South African Airways (SAA) is confident of reporting an operating profit in excess of ZAR2.5 billion (USD100 million) for the 12 months ending 31-Mar-2010, as it finally sees the benefits from a multi-year restructuring project, the rationalisation of capacity in weaker markets and growth in other core markets.
SAA has been ramping up capacity to Australia, South and North America and West Africa.
Three extra flights have been added to Lagos (Nigeria), for a total of seven per week, including B747-400 equipment on four of these frequencies. Services to Douala (Cameroon) will increase from two to three per week. SAA introduced daily jet service between Johannesburg and Maun (Botswana), operated by its regional partner, South African Express (SAX) on 01-Jul-2009 with 50-seat Canadair CRJ-200 regional jet. However, some domestic and international African destinations have seen a reduction in capacity in line with weaker demand.
SAA is also strengthening its network with additional frequencies to Perth (Australia) from five times weekly to daily from 01-Sep-2009, and Buenos Aires (Argentina) from twice to three times weekly.

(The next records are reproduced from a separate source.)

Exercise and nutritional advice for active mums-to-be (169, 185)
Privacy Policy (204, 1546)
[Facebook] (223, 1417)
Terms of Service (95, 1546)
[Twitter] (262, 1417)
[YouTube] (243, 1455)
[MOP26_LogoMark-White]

The carrier offers non-stop service from the US to South Africa with daily departures from Washington DC (until 30-Apr-2009, with a stop in Dakar that commenced on 01-May-2009) and direct service from New York (operating non-stop from 01-May-2009). SAA is also offering a new connecting service from Washington Dulles to Abidjan (Ivory Coast) and Libreville (Gabon) through its daily non-stop service to Dakar (Senegal), capitalising on Delta Air Lines’ delays in obtaining regulatory approval to expand its network to West Africa.
SAA also benefited from the IPL Twenty20 cricket tournament in South Africa in Apr/May-2009. The carrier deployed six additional flights between India and South Africa from 18-May-2009 to 26-May-2009 to accommodate extra demand.
A320 order clouds outlook
SAA’s Acting CEO, Chris Smyth, recently stated the airline reported a “slight loss” in 2008/09 and a ZAR880 million loss the previous year. Mr Smyth replaced Khaya Ngqula, who was forced from the position in Feb-2009 by the carrier’s Board following an investigation into tenders and procurement agreements.
A net profit target for the current financial year has not been disclosed, but hinges on an uncertain order for 15 A320s the airline had thought it cancelled in 2002. Airbus is reportedly holding SAA to the order that could cost up to ZAR1.5 billion to cancel.